ACTION ITEM:
Return the listing in full. Keep each line exactly as it is.

━━━━

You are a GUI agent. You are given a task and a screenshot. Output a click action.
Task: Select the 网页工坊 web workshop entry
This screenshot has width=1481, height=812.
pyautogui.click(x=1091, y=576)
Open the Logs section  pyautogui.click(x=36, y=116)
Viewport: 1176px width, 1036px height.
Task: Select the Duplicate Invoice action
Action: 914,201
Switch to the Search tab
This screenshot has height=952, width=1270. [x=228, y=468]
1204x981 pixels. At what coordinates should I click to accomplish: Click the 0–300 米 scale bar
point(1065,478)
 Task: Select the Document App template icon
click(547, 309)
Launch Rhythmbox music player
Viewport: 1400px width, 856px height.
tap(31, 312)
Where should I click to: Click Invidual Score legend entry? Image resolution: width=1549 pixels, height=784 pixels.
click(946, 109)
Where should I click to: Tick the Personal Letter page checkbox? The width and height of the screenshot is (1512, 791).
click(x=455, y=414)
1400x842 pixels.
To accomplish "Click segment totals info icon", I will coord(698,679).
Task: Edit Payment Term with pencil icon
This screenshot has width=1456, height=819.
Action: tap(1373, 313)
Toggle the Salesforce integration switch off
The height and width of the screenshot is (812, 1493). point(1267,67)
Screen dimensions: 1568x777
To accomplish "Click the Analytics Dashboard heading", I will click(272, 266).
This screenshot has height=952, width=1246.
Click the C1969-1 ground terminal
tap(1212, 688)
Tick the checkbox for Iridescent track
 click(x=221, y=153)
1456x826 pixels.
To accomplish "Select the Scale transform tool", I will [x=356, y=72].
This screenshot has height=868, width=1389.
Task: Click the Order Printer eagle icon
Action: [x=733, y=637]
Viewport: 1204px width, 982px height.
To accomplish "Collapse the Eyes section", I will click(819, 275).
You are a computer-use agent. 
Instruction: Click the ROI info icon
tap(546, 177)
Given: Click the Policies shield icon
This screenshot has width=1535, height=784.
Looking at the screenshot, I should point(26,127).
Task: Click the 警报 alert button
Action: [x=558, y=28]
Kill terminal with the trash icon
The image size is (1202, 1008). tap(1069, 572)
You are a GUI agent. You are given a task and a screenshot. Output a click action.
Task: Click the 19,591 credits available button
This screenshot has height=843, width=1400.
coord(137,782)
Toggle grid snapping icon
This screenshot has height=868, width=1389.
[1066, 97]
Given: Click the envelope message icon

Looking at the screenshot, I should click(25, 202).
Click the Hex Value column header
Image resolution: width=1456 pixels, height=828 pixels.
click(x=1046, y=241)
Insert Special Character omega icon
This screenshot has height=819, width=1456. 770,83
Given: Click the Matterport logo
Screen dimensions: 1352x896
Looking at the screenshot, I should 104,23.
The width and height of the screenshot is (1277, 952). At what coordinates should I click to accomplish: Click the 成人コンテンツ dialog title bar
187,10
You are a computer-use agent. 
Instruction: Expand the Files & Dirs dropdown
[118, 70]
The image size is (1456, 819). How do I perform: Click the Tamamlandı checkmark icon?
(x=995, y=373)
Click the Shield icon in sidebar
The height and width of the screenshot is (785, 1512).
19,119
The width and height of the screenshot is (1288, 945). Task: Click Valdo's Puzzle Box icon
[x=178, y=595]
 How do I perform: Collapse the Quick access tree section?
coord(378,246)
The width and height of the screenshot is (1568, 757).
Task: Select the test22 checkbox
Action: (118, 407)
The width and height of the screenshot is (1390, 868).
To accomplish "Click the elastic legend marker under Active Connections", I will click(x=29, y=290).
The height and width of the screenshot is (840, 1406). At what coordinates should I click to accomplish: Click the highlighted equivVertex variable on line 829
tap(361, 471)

━━━━

RESULT FOR THIS TASK:
You are a GUI agent. You are given a task and a screenshot. Output a click action.
Task: Select the 网页工坊 web workshop entry
This screenshot has width=1481, height=812.
pyautogui.click(x=1091, y=576)
Open the Logs section  pyautogui.click(x=36, y=116)
Viewport: 1176px width, 1036px height.
Task: Select the Duplicate Invoice action
Action: 914,201
Switch to the Search tab
This screenshot has height=952, width=1270. [x=228, y=468]
1204x981 pixels. At what coordinates should I click to accomplish: Click the 0–300 米 scale bar
point(1065,478)
 Task: Select the Document App template icon
click(547, 309)
Launch Rhythmbox music player
Viewport: 1400px width, 856px height.
tap(31, 312)
Where should I click to: Click Invidual Score legend entry? Image resolution: width=1549 pixels, height=784 pixels.
click(946, 109)
Where should I click to: Tick the Personal Letter page checkbox? The width and height of the screenshot is (1512, 791).
click(x=455, y=414)
1400x842 pixels.
To accomplish "Click segment totals info icon", I will coord(698,679).
Task: Edit Payment Term with pencil icon
This screenshot has width=1456, height=819.
Action: tap(1373, 313)
Toggle the Salesforce integration switch off
The height and width of the screenshot is (812, 1493). point(1267,67)
Screen dimensions: 1568x777
To accomplish "Click the Analytics Dashboard heading", I will click(272, 266).
This screenshot has height=952, width=1246.
Click the C1969-1 ground terminal
tap(1212, 688)
Tick the checkbox for Iridescent track
 click(x=221, y=153)
1456x826 pixels.
To accomplish "Select the Scale transform tool", I will [x=356, y=72].
This screenshot has height=868, width=1389.
Task: Click the Order Printer eagle icon
Action: [x=733, y=637]
Viewport: 1204px width, 982px height.
To accomplish "Collapse the Eyes section", I will click(819, 275).
You are a computer-use agent. 
Instruction: Click the ROI info icon
tap(546, 177)
Given: Click the Policies shield icon
This screenshot has width=1535, height=784.
Looking at the screenshot, I should point(26,127).
Task: Click the 警报 alert button
Action: [x=558, y=28]
Kill terminal with the trash icon
The image size is (1202, 1008). tap(1069, 572)
You are a GUI agent. You are given a task and a screenshot. Output a click action.
Task: Click the 19,591 credits available button
This screenshot has height=843, width=1400.
coord(137,782)
Toggle grid snapping icon
This screenshot has height=868, width=1389.
[1066, 97]
Given: Click the envelope message icon

Looking at the screenshot, I should click(25, 202).
Click the Hex Value column header
Image resolution: width=1456 pixels, height=828 pixels.
click(x=1046, y=241)
Insert Special Character omega icon
This screenshot has height=819, width=1456. 770,83
Given: Click the Matterport logo
Screen dimensions: 1352x896
Looking at the screenshot, I should 104,23.
The width and height of the screenshot is (1277, 952). At what coordinates should I click to accomplish: Click the 成人コンテンツ dialog title bar
187,10
You are a computer-use agent. 
Instruction: Expand the Files & Dirs dropdown
[118, 70]
The image size is (1456, 819). How do I perform: Click the Tamamlandı checkmark icon?
(x=995, y=373)
Click the Shield icon in sidebar
The height and width of the screenshot is (785, 1512).
19,119
The width and height of the screenshot is (1288, 945). Task: Click Valdo's Puzzle Box icon
[x=178, y=595]
 How do I perform: Collapse the Quick access tree section?
coord(378,246)
The width and height of the screenshot is (1568, 757).
Task: Select the test22 checkbox
Action: (118, 407)
The width and height of the screenshot is (1390, 868).
To accomplish "Click the elastic legend marker under Active Connections", I will click(x=29, y=290).
The height and width of the screenshot is (840, 1406). At what coordinates should I click to accomplish: Click the highlighted equivVertex variable on line 829
tap(361, 471)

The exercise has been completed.